How can evolutionary conservation analysis inform SAS1056 functional studies?

Evolutionary conservation analysis provides valuable insights into functionally important regions of proteins. Using approaches similar to those applied in the study of other proteins , researchers can:

• Methodological steps:

  • Identify homologous sequences across bacterial species

  • Perform multiple sequence alignment

  • Calculate conservation scores for each residue (e.g., using CONSURF server)

  • Map conservation onto structural models

• Interpretation framework:

  • Highly conserved residues (scores 7-9) likely indicate functional or structural importance

  • Conservation patterns can identify domain boundaries

  • Conserved surface patches often indicate interaction sites

  • Variable regions may reflect species-specific adaptations

• Functional implications:

  • Target highly conserved residues for site-directed mutagenesis

  • Design functional assays focused on conserved regions

  • Interpret experimental results in light of evolutionary constraints

This approach enables prediction of critical functional regions within SAS1056, comparable to analyses showing that nuclear localization signals tend to be highly conserved in proteins like FUS due to their functional importance .

What protein frustration indices are most relevant for SAS1056 analysis?

When analyzing protein frustration in SAS1056, researchers should consider multiple metrics to comprehensively assess energetic conflicts:

Similar to analyses performed for other proteins , researchers should interpret these metrics collectively rather than in isolation. For example, the R521C mutation in FUS protein showed a noticeable increase in frustration involving the mutated residue, indicating that cysteine was less favorable in that position . Similar analysis for SAS1056 variants could provide insights into stability determinants and potential functional alterations.

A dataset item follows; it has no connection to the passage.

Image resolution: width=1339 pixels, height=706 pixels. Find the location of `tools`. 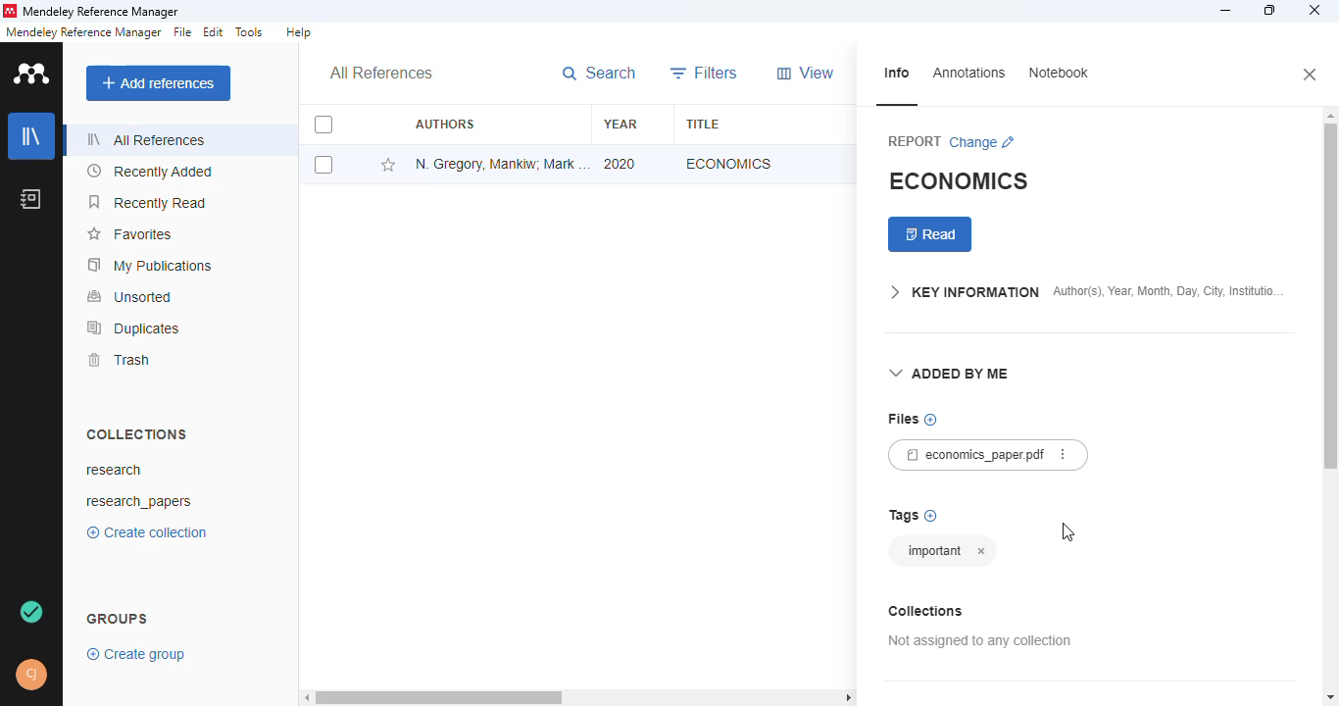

What approaches can be used to study potential post-translational modifications of SAS1056?

Post-translational modifications (PTMs) can significantly impact protein function. To investigate potential PTMs in SAS1056, researchers should employ:

• Computational prediction:

  • Use algorithms specific for different PTM types (phosphorylation, glycosylation, etc.)

  • Identify consensus sequences for modification enzymes

  • Consider bacterial-specific modification patterns

• Experimental detection:

  • Mass spectrometry-based proteomics (MS/MS)

  • Western blotting with modification-specific antibodies

  • Radioactive labeling with modification-specific precursors

  • Chemical reactivity assays for specific modifications

• Functional validation:

  • Site-directed mutagenesis of predicted modification sites

  • Comparison of native versus recombinant protein modification patterns

  • Temporal analysis of modifications under different conditions

• Structural impact assessment:

  • Molecular dynamics simulations comparing modified and unmodified forms

  • Binding assays to determine effects on protein-protein interactions

  • Stability studies to assess structural impacts

While the search results don't specifically mention PTMs for SAS1056, this methodological framework provides a comprehensive approach for investigating their presence and significance.